• Task directions
The lines from the top of the listing through the one containing "Informationen zum Vortrag (297, 411)" are to be retyped exactly, with no other lines.

• Records for processing
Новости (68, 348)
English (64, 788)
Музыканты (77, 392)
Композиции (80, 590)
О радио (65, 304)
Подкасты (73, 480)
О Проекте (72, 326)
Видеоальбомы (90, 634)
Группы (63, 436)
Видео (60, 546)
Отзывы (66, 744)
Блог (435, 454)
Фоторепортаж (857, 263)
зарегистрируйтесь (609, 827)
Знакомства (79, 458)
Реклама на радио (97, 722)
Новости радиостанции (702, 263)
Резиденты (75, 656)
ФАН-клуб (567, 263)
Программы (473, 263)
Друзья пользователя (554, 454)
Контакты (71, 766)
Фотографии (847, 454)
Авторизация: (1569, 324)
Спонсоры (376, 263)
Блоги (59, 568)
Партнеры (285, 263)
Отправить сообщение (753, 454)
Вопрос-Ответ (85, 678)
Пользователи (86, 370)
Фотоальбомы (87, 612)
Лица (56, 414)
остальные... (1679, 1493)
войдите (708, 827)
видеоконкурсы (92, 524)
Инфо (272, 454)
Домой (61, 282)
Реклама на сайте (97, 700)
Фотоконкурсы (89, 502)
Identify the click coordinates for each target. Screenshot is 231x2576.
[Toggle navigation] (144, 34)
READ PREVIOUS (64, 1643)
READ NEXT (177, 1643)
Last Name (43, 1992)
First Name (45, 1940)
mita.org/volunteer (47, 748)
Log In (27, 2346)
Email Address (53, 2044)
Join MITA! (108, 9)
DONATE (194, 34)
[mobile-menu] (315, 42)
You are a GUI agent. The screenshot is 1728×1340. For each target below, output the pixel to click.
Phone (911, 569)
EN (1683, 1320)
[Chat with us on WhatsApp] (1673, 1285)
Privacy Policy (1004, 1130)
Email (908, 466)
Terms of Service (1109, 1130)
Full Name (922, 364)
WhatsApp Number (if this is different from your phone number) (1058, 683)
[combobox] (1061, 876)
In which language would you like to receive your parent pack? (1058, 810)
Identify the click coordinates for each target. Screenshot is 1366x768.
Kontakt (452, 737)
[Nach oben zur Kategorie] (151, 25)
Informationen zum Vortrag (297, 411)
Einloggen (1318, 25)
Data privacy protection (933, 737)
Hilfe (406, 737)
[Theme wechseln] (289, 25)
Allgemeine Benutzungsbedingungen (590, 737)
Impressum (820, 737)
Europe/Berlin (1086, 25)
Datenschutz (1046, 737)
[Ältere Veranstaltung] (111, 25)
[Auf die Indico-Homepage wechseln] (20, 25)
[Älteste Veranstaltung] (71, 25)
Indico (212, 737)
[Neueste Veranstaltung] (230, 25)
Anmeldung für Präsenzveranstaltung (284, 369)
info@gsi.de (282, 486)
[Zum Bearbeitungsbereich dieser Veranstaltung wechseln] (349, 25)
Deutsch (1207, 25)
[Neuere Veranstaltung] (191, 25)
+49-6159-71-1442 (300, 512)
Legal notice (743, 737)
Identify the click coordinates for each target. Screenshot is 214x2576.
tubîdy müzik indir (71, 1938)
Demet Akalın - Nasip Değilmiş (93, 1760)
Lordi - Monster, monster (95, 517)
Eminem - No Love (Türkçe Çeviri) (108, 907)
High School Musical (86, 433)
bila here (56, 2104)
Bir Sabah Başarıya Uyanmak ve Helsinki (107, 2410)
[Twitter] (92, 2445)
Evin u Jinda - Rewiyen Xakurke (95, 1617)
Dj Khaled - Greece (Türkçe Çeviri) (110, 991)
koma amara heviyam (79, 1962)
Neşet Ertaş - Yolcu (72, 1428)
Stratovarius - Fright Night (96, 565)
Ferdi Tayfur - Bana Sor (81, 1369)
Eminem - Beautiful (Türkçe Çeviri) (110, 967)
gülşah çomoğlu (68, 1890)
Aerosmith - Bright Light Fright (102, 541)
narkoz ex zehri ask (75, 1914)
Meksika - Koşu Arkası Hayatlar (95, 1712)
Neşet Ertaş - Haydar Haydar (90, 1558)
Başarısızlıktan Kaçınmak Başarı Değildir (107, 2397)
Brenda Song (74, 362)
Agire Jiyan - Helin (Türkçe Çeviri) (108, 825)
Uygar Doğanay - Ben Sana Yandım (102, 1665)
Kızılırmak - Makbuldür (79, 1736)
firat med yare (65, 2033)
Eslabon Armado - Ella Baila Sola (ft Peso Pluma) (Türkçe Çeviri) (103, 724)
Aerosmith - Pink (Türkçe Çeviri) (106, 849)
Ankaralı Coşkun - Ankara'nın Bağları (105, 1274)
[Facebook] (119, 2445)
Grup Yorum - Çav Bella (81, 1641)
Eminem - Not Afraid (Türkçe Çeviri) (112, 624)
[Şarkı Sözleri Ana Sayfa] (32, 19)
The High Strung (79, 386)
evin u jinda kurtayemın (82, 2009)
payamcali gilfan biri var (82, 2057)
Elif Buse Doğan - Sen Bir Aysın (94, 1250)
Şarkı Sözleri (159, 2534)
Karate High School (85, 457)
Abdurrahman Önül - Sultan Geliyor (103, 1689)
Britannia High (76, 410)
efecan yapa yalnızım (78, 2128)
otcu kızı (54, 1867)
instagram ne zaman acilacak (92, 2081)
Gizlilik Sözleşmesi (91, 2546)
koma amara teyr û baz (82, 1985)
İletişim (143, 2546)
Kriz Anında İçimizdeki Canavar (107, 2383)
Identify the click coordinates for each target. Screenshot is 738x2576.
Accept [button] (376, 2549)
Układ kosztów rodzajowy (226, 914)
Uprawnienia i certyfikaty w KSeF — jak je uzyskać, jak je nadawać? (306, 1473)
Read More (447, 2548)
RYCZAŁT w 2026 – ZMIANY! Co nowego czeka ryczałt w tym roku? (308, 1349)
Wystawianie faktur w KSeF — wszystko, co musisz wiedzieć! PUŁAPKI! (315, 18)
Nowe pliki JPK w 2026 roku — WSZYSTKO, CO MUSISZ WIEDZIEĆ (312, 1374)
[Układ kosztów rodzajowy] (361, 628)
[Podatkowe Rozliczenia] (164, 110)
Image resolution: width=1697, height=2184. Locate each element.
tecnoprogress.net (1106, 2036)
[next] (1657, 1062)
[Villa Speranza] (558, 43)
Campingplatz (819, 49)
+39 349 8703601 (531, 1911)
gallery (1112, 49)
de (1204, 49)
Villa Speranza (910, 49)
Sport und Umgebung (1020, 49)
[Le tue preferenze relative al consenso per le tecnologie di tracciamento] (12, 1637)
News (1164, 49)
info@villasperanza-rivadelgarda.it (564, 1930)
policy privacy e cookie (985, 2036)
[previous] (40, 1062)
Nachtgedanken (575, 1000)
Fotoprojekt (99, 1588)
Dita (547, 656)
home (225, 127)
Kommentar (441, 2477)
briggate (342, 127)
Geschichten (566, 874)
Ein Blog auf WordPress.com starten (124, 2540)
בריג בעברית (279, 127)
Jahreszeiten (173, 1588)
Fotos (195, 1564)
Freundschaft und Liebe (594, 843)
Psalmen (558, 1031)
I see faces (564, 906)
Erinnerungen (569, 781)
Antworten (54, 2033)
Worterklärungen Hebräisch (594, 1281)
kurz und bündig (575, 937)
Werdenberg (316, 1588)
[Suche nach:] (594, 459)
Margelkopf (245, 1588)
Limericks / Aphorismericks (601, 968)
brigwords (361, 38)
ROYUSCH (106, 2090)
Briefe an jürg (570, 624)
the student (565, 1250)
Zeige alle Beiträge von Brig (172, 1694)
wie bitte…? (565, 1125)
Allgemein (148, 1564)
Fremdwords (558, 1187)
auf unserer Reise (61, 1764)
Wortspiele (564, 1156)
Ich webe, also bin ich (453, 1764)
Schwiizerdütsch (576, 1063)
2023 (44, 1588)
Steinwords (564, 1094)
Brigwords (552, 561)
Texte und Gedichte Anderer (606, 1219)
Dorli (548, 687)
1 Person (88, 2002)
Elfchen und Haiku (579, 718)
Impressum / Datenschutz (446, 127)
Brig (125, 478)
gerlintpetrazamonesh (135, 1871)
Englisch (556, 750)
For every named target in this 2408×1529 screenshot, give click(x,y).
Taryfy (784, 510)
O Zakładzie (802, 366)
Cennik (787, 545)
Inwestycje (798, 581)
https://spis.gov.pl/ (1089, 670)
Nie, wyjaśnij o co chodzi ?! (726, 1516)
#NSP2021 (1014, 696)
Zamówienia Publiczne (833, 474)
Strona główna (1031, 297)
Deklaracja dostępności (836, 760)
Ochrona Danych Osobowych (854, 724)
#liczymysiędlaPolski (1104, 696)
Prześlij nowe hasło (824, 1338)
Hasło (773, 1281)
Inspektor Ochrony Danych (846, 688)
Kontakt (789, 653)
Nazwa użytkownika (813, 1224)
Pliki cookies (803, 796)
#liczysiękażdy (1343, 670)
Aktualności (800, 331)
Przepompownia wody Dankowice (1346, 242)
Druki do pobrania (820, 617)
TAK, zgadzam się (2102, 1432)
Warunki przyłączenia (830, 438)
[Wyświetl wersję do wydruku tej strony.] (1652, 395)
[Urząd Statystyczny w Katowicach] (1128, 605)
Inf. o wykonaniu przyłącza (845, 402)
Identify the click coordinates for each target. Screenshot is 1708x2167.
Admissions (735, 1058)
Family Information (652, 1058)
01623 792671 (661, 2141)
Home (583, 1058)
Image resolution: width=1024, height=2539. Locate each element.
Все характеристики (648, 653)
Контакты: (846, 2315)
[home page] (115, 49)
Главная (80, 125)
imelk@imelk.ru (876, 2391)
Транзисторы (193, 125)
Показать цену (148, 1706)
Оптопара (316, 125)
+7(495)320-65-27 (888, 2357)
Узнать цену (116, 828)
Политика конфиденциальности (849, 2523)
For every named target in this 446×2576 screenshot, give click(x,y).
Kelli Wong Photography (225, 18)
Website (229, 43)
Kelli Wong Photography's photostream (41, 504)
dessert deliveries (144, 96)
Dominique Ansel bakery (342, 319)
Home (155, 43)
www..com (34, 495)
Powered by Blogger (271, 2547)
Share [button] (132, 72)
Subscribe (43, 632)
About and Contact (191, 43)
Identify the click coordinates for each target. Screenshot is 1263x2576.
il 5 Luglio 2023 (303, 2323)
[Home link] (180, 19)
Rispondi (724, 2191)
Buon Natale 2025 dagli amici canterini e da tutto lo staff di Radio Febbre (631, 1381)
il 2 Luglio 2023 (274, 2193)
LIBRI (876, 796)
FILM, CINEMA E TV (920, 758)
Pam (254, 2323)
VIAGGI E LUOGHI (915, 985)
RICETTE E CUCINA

• Solved exercise
Новости (68, 348)
English (64, 788)
Музыканты (77, 392)
Композиции (80, 590)
О радио (65, 304)
Подкасты (73, 480)
О Проекте (72, 326)
Видеоальбомы (90, 634)
Группы (63, 436)
Видео (60, 546)
Отзывы (66, 744)
Блог (435, 454)
Фоторепортаж (857, 263)
зарегистрируйтесь (609, 827)
Знакомства (79, 458)
Реклама на радио (97, 722)
Новости радиостанции (702, 263)
Резиденты (75, 656)
ФАН-клуб (567, 263)
Программы (473, 263)
Друзья пользователя (554, 454)
Контакты (71, 766)
Фотографии (847, 454)
Авторизация: (1569, 324)
Спонсоры (376, 263)
Блоги (59, 568)
Партнеры (285, 263)
Отправить сообщение (753, 454)
Вопрос-Ответ (85, 678)
Пользователи (86, 370)
Фотоальбомы (87, 612)
Лица (56, 414)
остальные... (1679, 1493)
войдите (708, 827)
видеоконкурсы (92, 524)
Инфо (272, 454)
Домой (61, 282)
Реклама на сайте (97, 700)
Фотоконкурсы (89, 502)
Identify the click coordinates for each target. Screenshot is 231x2576.
[Toggle navigation] (144, 34)
READ PREVIOUS (64, 1643)
READ NEXT (177, 1643)
Last Name (43, 1992)
First Name (45, 1940)
mita.org/volunteer (47, 748)
Log In (27, 2346)
Email Address (53, 2044)
Join MITA! (108, 9)
DONATE (194, 34)
[mobile-menu] (315, 42)
You are a GUI agent. The screenshot is 1728×1340. For each target below, output the pixel to click.
Phone (911, 569)
EN (1683, 1320)
[Chat with us on WhatsApp] (1673, 1285)
Privacy Policy (1004, 1130)
Email (908, 466)
Terms of Service (1109, 1130)
Full Name (922, 364)
WhatsApp Number (if this is different from your phone number) (1058, 683)
[combobox] (1061, 876)
In which language would you like to receive your parent pack? (1058, 810)
Identify the click coordinates for each target. Screenshot is 1366x768.
Kontakt (452, 737)
[Nach oben zur Kategorie] (151, 25)
Informationen zum Vortrag (297, 411)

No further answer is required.